Example of questions:
• Are employees circumventing internal controls over payments?
• Are there any suspicious travel and entertainment expenses?
• Are our customers paying us in a timely manner?
• How can we predict the allowance for loan losses for our bank
loans?
• How can we find transactions that are risky in terms of accounting
issues?
• Who authorizes checks above $100,000?
• How can errors be identified?
Step 2: Master the Data
Consider the following 8 elements:
• Know what data are available and how they relate to the problem
• Data available in Internal systems.
• Data available in External networks and data warehouses.
• Data dictionaries.
• ETL - Extraction, transformation, and loading.

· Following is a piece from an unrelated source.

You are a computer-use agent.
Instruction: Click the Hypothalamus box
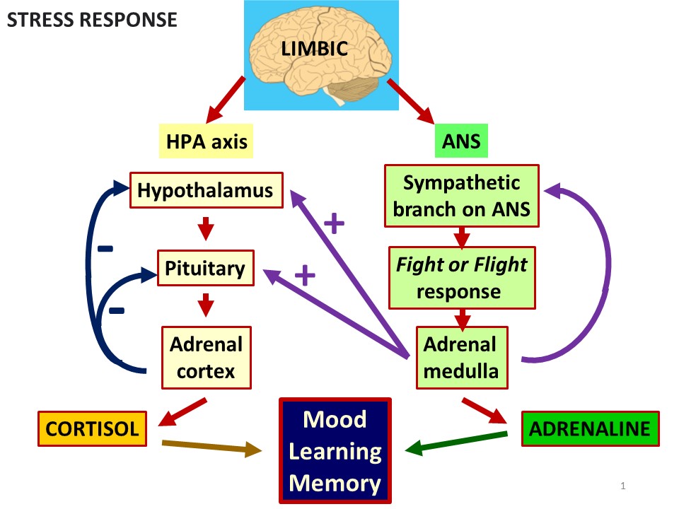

• Data validation and completeness.
• Data normalization.
• Data preparation and scrubbing (=cleaning)
Step 3: Perform the Test Plan
=Identify a relationship between the response (or dependent) variable and
those items that affect the response (also called the predictor, explanatory,
or independent variables).
Generally, we make a model, or a simplified representation of reality, to
address this purpose
For example: Predict the performance on the next accounting exam:
• The response/dependent variable: score on the exam
• The independent variables: study time, IQ, score on last exam, etc. (regression)
Provost and Fawcett, in their work Data Science for Business, identify 8 key
approaches to Data Analytics depending on the question:
, 1) Classification - Assign each unit in a population to a specific (pre-defined)
category or class.
2) Regression - Predict a continuous dependent variable’s value based on
independent variable inputs using a statistical model.
3) Similarity Matching – Identify similar individuals or items based on known
data (e.g., address data: "123 Main St." vs. "123 Main Street")
4) Clustering - Divide individuals or items into meaningful or useful groups
(without predefined categories). Not pre-defined)
5) Co-occurrence Grouping - Discover associations or relationships between
individuals or items based on shared transactions.
6) Link Prediction - Predict connections or relationships between two data
items.
7) Profiling - Characterize the typical behaviour of an individual, group, or
population by generating summary statistics about the data. (mean, median, max
and min, SE)
8) Data Reduction - Reduce the amount of information being analysed to
focus on the most critical and relevant elements. (highest risk, cost, impact?)
Step 4: Address and Refine Results
Identify issues with the analyses, possible issues, and refine the model
Wrong variables, wrong questions?
• Ask further questions.
• Explore the data.
• Rerun analyses.
Step 5 Communicate Insights
Communicate effectively using clear language and visualizations:
Dashboards.